Text section:

--- Start ---

The experience with the Digital Millennium Copyright Act may also be instructive. In 1998, copyright owners argued that the DMCA’s anti-circumvention provisions were necessary to prevent rampant digital piracy. Of course, in the three years since the DMCA became law, these provisions have been used not against pirates, but against a magazine (see Universal v. Reimerdes), a Princeton computer science professor (see Felten v. RIAA), and a visiting Russian computer programmer (see United States v. Sklyarov), none of whom had been accused of any copyright infringement. Our experience with the DMCA’s anti-circumvention provisions illustrates that over-broad federal regulation of multi-purpose technologies can have dangerous unintended consequences for free speech and science.

--- End ---

Entries shown:
--- Start ---

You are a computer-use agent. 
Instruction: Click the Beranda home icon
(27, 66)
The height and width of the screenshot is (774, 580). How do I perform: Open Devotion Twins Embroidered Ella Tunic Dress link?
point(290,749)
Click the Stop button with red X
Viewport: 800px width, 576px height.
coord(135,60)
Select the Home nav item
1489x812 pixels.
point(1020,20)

--- End ---

Exercise instructions:
Answer these questions from the DMCA passage:
1. In what year did copyright owners argue that the anti-circumvention provisions were necessary?
2. Which case is cited for the Princeton computer science professor?
3. What two areas does the passage say can suffer dangerous unintended consequences from over-broad federal regulation of multi-purpose technologies?
The lines have no connection to the text about the Digital Millennium Copyright Act.

Task answer:
1. 1998
2. Felten v. RIAA
3. Free speech and science